--- BEGIN ---

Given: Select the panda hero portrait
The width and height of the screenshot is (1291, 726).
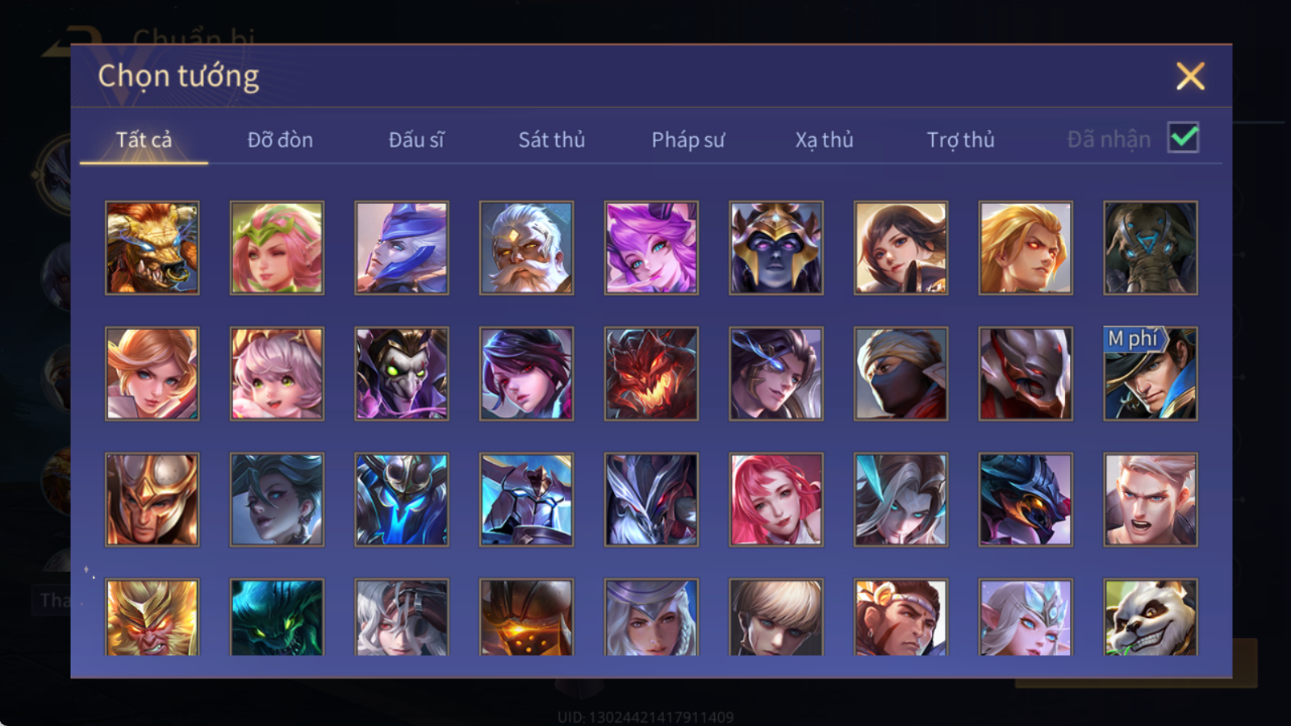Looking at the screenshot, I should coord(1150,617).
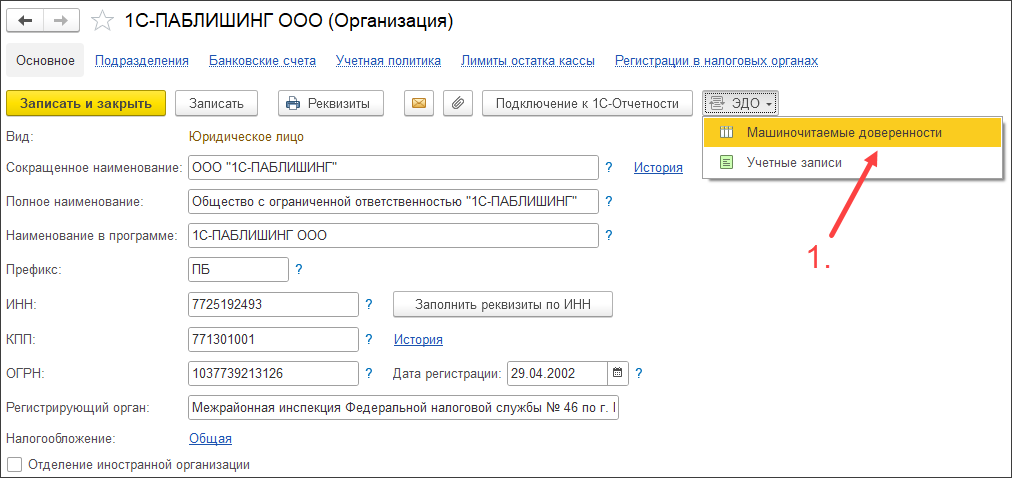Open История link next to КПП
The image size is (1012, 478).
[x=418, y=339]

--- END ---

Instruction:
Copy the records above word for word, leaving out the pictures.

Problem solution:
Given: Select the panda hero portrait
The width and height of the screenshot is (1291, 726).
Looking at the screenshot, I should coord(1150,617).
Open История link next to КПП
The image size is (1012, 478).
[x=418, y=339]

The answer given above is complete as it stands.